## Task instructions
Count the lines in the rows below that contain the string "target", matching case exactly. Reply with the number alone.

## Material provided

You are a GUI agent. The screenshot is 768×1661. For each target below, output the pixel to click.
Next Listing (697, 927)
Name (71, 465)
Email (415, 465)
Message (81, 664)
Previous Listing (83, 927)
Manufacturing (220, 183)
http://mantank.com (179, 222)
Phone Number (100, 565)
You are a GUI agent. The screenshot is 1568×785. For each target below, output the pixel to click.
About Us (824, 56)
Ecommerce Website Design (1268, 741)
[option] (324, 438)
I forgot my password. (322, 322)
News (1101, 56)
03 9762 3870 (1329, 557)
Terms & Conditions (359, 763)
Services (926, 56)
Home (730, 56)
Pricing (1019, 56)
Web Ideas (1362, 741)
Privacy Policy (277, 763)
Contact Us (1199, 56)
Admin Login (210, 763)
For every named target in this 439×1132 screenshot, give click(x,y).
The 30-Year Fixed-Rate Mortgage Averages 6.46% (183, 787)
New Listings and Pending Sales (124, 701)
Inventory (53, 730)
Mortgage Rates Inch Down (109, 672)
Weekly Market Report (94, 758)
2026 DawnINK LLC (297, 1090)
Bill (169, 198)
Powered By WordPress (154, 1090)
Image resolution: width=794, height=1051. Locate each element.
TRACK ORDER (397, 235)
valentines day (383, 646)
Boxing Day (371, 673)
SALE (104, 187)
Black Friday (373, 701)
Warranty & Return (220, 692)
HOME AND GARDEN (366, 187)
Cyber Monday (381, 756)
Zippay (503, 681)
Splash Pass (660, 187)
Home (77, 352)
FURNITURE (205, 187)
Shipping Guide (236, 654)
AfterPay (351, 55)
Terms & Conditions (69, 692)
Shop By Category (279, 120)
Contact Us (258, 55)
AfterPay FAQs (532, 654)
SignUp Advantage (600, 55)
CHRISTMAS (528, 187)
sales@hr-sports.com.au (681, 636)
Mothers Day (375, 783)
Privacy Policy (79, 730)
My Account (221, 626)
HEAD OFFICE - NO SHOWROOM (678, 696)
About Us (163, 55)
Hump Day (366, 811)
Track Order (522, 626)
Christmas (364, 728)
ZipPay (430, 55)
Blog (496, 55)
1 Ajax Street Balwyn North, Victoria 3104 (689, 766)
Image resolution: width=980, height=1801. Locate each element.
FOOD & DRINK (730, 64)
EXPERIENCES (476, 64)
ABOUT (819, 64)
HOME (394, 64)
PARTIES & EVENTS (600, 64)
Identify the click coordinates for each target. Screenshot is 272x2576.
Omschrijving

## Worked solution
4